[Goal of the exercise] Rewrite every one of the rows below as a JSON list of strings, with one string per line and blank lines left out.
--*--
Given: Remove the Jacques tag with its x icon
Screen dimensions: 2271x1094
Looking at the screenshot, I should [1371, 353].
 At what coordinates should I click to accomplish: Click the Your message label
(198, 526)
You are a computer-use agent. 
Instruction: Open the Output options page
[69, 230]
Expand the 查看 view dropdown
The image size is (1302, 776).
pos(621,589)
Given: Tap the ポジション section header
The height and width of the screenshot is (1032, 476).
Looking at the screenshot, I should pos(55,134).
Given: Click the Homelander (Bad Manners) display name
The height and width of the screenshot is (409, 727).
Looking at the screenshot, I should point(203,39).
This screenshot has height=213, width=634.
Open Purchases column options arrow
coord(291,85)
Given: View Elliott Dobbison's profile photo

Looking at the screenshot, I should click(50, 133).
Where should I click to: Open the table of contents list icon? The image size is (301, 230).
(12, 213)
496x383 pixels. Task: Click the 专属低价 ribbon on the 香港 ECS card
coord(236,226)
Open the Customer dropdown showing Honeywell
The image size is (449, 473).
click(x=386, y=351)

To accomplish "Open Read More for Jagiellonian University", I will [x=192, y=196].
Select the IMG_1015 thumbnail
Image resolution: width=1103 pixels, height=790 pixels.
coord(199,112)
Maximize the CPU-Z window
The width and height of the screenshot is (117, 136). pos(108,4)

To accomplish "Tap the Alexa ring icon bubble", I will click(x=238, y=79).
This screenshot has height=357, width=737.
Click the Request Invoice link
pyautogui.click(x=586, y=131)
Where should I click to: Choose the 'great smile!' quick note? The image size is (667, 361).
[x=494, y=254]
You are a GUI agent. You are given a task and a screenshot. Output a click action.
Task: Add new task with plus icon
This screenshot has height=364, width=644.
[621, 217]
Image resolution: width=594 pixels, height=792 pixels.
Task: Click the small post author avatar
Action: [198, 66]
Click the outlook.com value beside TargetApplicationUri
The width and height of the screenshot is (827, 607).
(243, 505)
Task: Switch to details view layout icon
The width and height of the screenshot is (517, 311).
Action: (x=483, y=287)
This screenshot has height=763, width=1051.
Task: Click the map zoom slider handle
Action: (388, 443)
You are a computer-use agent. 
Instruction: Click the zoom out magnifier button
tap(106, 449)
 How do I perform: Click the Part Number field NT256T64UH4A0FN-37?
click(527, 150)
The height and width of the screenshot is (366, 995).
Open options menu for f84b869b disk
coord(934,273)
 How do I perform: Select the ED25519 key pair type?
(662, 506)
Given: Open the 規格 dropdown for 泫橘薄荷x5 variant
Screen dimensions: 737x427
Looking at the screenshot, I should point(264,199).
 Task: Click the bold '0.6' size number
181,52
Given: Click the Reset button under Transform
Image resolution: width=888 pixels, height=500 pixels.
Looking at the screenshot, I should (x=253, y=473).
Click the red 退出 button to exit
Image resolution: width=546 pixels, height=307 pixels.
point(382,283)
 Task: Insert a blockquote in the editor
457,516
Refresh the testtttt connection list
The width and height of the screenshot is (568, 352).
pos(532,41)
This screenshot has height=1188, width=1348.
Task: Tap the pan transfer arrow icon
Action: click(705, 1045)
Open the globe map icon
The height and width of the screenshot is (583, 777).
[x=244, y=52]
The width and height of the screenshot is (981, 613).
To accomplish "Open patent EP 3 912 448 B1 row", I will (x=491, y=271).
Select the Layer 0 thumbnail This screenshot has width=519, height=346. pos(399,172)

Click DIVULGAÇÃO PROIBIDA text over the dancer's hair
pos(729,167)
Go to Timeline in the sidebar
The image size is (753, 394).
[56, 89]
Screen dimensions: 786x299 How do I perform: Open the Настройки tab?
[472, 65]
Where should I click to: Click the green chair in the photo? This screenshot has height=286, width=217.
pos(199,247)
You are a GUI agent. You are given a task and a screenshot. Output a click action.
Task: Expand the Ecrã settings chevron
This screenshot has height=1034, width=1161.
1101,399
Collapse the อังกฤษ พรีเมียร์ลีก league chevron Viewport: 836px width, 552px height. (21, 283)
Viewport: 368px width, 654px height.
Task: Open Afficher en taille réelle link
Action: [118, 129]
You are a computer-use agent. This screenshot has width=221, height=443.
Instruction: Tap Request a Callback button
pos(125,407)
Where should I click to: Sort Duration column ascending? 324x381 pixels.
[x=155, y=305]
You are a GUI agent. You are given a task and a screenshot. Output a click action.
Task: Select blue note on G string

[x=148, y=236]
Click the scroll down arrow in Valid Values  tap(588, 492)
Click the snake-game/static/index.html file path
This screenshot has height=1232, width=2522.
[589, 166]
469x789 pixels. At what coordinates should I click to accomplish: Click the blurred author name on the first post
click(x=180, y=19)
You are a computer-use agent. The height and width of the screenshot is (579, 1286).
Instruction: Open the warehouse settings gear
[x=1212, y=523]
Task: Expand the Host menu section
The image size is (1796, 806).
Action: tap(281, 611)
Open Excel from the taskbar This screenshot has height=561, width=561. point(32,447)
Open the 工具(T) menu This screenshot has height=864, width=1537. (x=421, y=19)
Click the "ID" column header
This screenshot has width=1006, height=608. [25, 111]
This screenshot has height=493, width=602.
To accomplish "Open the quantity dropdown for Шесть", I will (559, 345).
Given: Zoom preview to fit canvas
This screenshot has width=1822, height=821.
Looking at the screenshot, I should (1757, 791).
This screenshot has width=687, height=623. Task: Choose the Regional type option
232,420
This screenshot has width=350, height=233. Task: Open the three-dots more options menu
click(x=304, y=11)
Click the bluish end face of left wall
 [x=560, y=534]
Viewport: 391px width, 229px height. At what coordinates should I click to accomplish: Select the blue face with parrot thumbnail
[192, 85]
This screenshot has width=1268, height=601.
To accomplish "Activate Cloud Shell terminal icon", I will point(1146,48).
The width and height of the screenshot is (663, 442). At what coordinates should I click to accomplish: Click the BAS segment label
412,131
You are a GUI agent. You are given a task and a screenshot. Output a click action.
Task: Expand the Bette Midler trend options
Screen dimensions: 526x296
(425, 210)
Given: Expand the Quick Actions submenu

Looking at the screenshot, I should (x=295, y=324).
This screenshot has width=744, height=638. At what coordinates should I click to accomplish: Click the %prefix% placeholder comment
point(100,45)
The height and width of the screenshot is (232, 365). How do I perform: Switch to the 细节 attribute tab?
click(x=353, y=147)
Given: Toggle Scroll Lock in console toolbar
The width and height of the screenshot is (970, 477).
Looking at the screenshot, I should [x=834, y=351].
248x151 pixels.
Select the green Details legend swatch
--*--
[Response to this exercise]
[
  "Given: Remove the Jacques tag with its x icon",
  "Screen dimensions: 2271x1094",
  "Looking at the screenshot, I should [1371, 353].",
  " At what coordinates should I click to accomplish: Click the Your message label",
  "(198, 526)",
  "You are a computer-use agent. ",
  "Instruction: Open the Output options page",
  "[69, 230]",
  "Expand the 查看 view dropdown",
  "The image size is (1302, 776).",
  "pos(621,589)",
  "Given: Tap the ポジション section header",
  "The height and width of the screenshot is (1032, 476).",
  "Looking at the screenshot, I should pos(55,134).",
  "Given: Click the Homelander (Bad Manners) display name",
  "The height and width of the screenshot is (409, 727).",
  "Looking at the screenshot, I should point(203,39).",
  "This screenshot has height=213, width=634.",
  "Open Purchases column options arrow",
  "coord(291,85)",
  "Given: View Elliott Dobbison's profile photo",
  "Looking at the screenshot, I should click(50, 133).",
  "Where should I click to: Open the table of contents list icon? The image size is (301, 230).",
  "(12, 213)",
  "496x383 pixels. Task: Click the 专属低价 ribbon on the 香港 ECS card",
  "coord(236,226)",
  "Open the Customer dropdown showing Honeywell",
  "The image size is (449, 473).",
  "click(x=386, y=351)",
  "To accomplish \"Open Read More for Jagiellonian University\", I will [x=192, y=196].",
  "Select the IMG_1015 thumbnail",
  "Image resolution: width=1103 pixels, height=790 pixels.",
  "coord(199,112)",
  "Maximize the CPU-Z window",
  "The width and height of the screenshot is (117, 136). pos(108,4)",
  "To accomplish \"Tap the Alexa ring icon bubble\", I will click(x=238, y=79).",
  "This screenshot has height=357, width=737.",
  "Click the Request Invoice link",
  "pyautogui.click(x=586, y=131)",
  "Where should I click to: Choose the 'great smile!' quick note? The image size is (667, 361).",
  "[x=494, y=254]",
  "You are a GUI agent. You are given a task and a screenshot. Output a click action.",
  "Task: Add new task with plus icon",
  "This screenshot has height=364, width=644.",
  "[621, 217]",
  "Image resolution: width=594 pixels, height=792 pixels.",
  "Task: Click the small post author avatar",
  "Action: [198, 66]",
  "Click the outlook.com value beside TargetApplicationUri",
  "The width and height of the screenshot is (827, 607).",
  "(243, 505)",
  "Task: Switch to details view layout icon",
  "The width and height of the screenshot is (517, 311).",
  "Action: (x=483, y=287)",
  "This screenshot has height=763, width=1051.",
  "Task: Click the map zoom slider handle",
  "Action: (388, 443)",
  "You are a computer-use agent. ",
  "Instruction: Click the zoom out magnifier button",
  "tap(106, 449)",
  " How do I perform: Click the Part Number field NT256T64UH4A0FN-37?",
  "click(527, 150)",
  "The height and width of the screenshot is (366, 995).",
  "Open options menu for f84b869b disk",
  "coord(934,273)",
  " How do I perform: Select the ED25519 key pair type?",
  "(662, 506)",
  "Given: Open the 規格 dropdown for 泫橘薄荷x5 variant",
  "Screen dimensions: 737x427",
  "Looking at the screenshot, I should point(264,199).",
  " Task: Click the bold '0.6' size number",
  "181,52",
  "Given: Click the Reset button under Transform",
  "Image resolution: width=888 pixels, height=500 pixels.",
  "Looking at the screenshot, I should (x=253, y=473).",
  "Click the red 退出 button to exit",
  "Image resolution: width=546 pixels, height=307 pixels.",
  "point(382,283)",
  " Task: Insert a blockquote in the editor",
  "457,516",
  "Refresh the testtttt connection list",
  "The width and height of the screenshot is (568, 352).",
  "pos(532,41)",
  "This screenshot has height=1188, width=1348.",
  "Task: Tap the pan transfer arrow icon",
  "Action: click(705, 1045)",
  "Open the globe map icon",
  "The height and width of the screenshot is (583, 777).",
  "[x=244, y=52]",
  "The width and height of the screenshot is (981, 613).",
  "To accomplish \"Open patent EP 3 912 448 B1 row\", I will (x=491, y=271).",
  "Select the Layer 0 thumbnail This screenshot has width=519, height=346. pos(399,172)",
  "Click DIVULGAÇÃO PROIBIDA text over the dancer's hair",
  "pos(729,167)",
  "Go to Timeline in the sidebar",
  "The image size is (753, 394).",
  "[56, 89]",
  "Screen dimensions: 786x299 How do I perform: Open the Настройки tab?",
  "[472, 65]",
  "Where should I click to: Click the green chair in the photo? This screenshot has height=286, width=217.",
  "pos(199,247)",
  "You are a GUI agent. You are given a task and a screenshot. Output a click action.",
  "Task: Expand the Ecrã settings chevron",
  "This screenshot has height=1034, width=1161.",
  "1101,399",
  "Collapse the อังกฤษ พรีเมียร์ลีก league chevron Viewport: 836px width, 552px height. (21, 283)",
  "Viewport: 368px width, 654px height.",
  "Task: Open Afficher en taille réelle link",
  "Action: [118, 129]",
  "You are a computer-use agent. This screenshot has width=221, height=443.",
  "Instruction: Tap Request a Callback button",
  "pos(125,407)",
  "Where should I click to: Sort Duration column ascending? 324x381 pixels.",
  "[x=155, y=305]",
  "You are a GUI agent. You are given a task and a screenshot. Output a click action.",
  "Task: Select blue note on G string",
  "[x=148, y=236]",
  "Click the scroll down arrow in Valid Values  tap(588, 492)",
  "Click the snake-game/static/index.html file path",
  "This screenshot has height=1232, width=2522.",
  "[589, 166]",
  "469x789 pixels. At what coordinates should I click to accomplish: Click the blurred author name on the first post",
  "click(x=180, y=19)",
  "You are a computer-use agent. The height and width of the screenshot is (579, 1286).",
  "Instruction: Open the warehouse settings gear",
  "[x=1212, y=523]",
  "Task: Expand the Host menu section",
  "The image size is (1796, 806).",
  "Action: tap(281, 611)",
  "Open Excel from the taskbar This screenshot has height=561, width=561. point(32,447)",
  "Open the 工具(T) menu This screenshot has height=864, width=1537. (x=421, y=19)",
  "Click the \"ID\" column header",
  "This screenshot has width=1006, height=608. [25, 111]",
  "This screenshot has height=493, width=602.",
  "To accomplish \"Open the quantity dropdown for Шесть\", I will (559, 345).",
  "Given: Zoom preview to fit canvas",
  "This screenshot has width=1822, height=821.",
  "Looking at the screenshot, I should (1757, 791).",
  "This screenshot has width=687, height=623. Task: Choose the Regional type option",
  "232,420",
  "This screenshot has width=350, height=233. Task: Open the three-dots more options menu",
  "click(x=304, y=11)",
  "Click the bluish end face of left wall",
  " [x=560, y=534]",
  "Viewport: 391px width, 229px height. At what coordinates should I click to accomplish: Select the blue face with parrot thumbnail",
  "[192, 85]",
  "This screenshot has width=1268, height=601.",
  "To accomplish \"Activate Cloud Shell terminal icon\", I will point(1146,48).",
  "The width and height of the screenshot is (663, 442). At what coordinates should I click to accomplish: Click the BAS segment label",
  "412,131",
  "You are a GUI agent. You are given a task and a screenshot. Output a click action.",
  "Task: Expand the Bette Midler trend options",
  "Screen dimensions: 526x296",
  "(425, 210)",
  "Given: Expand the Quick Actions submenu",
  "Looking at the screenshot, I should (x=295, y=324).",
  "This screenshot has width=744, height=638. At what coordinates should I click to accomplish: Click the %prefix% placeholder comment",
  "point(100,45)",
  "The height and width of the screenshot is (232, 365). How do I perform: Switch to the 细节 attribute tab?",
  "click(x=353, y=147)",
  "Given: Toggle Scroll Lock in console toolbar",
  "The width and height of the screenshot is (970, 477).",
  "Looking at the screenshot, I should [x=834, y=351].",
  "248x151 pixels.",
  "Select the green Details legend swatch"
]